Looking for information on sit-stand workstations? We’ve got you covered.
Editor’s note: This is a comprehensive guide to sit-stand workstation resources. Consider bookmarking this page for future reference.
There is an overwhelming amount of information in the world, and more is being created every day. Just Google “sit stand desk” and you’ll get 12,500,000 results.
With that kind of overwhelm, from time to time we publish our favorite resources on ergonomics and injury prevention topics. We do it to help you find the signal in the noise (and to save you the time and headache of doing it yourself).
We hope to provide a balanced view with this guide to sit-stand workstations and to provide helpful resources along the way. Enjoy!
(Use the table of contents below to jump to each section.)
Table of Contents
The Problems: Sitting Disease and Musculoskeletal Disorders
Sit-stand workstation solutions have exploded in popularity in the last few years in response to two problems in particular; sitting disease and musculoskeletal disorders. Let’s take them on one at a time.
It’s a simple fact of life that we’re more sedentary now than ever before. It’s alarming when you think about it and for good reason. The statistics in the articles below confirm the problem.
Too Much Sitting Linked to Heart Disease, Diabetes, Premature Death
A collection of 47 studies found that people who sat for prolonged periods of time had a higher risk of dying from all causes — even those who exercised regularly.
The Health Hazards of Sitting
This informative infographic from the Washington Post details the damage sitting will do to your body from top to bottom. From organ damage to a stiff back to a foggy brain, it doesn’t look good.

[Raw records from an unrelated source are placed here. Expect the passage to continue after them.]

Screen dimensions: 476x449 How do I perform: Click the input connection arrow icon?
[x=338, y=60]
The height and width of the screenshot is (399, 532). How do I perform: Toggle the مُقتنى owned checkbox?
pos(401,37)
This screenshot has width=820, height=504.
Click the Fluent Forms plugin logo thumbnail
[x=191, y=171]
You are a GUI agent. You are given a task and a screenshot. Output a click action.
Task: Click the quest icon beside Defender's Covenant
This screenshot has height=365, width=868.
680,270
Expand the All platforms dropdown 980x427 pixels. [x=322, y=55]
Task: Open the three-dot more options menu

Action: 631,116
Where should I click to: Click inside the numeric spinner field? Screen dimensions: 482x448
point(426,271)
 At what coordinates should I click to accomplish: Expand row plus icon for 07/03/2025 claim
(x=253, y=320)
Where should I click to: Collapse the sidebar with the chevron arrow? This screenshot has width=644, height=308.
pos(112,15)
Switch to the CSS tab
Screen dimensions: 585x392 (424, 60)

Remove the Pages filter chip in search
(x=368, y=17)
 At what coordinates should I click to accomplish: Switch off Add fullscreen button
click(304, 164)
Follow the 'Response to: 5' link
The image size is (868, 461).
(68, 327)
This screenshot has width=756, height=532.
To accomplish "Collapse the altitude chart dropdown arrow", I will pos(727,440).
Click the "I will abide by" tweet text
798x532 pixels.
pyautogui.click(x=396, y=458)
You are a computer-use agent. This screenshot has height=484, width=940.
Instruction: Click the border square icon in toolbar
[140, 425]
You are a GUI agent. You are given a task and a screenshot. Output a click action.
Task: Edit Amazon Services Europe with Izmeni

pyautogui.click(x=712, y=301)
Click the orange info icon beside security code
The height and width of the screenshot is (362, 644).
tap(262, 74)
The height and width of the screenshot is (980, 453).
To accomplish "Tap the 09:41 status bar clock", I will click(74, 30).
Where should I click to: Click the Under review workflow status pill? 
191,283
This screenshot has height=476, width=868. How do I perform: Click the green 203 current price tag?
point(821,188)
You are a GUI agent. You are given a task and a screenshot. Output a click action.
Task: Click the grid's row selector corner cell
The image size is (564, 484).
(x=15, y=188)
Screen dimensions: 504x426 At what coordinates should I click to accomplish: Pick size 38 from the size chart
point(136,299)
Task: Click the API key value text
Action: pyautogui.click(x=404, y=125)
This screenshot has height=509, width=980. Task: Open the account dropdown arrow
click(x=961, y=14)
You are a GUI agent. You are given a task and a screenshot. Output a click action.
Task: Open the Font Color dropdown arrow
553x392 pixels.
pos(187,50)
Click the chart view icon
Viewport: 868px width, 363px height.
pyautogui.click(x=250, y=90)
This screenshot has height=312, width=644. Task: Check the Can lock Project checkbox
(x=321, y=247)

What Are the Risks of Sitting Too Much?
This post from the Mayo Clinic highlights a study where that compared adults who spent less than two hours a day in front of the TV or other screen-based entertainment with those who logged more than four hours a day of recreational screen time. Those with greater screen time had:
- A nearly 50 percent increased risk of death from any cause
- About a 125 percent increased risk of events associated with cardiovascular disease, such as chest pain (angina) or heart attack
Infographic — Sitting Disease by the Numbers
This infographic from JustStand.org highlights more research into the problem of sitting disease and also highlights the fact that 75% of employees at large companies wished they didn’t spend most of their working hours sitting.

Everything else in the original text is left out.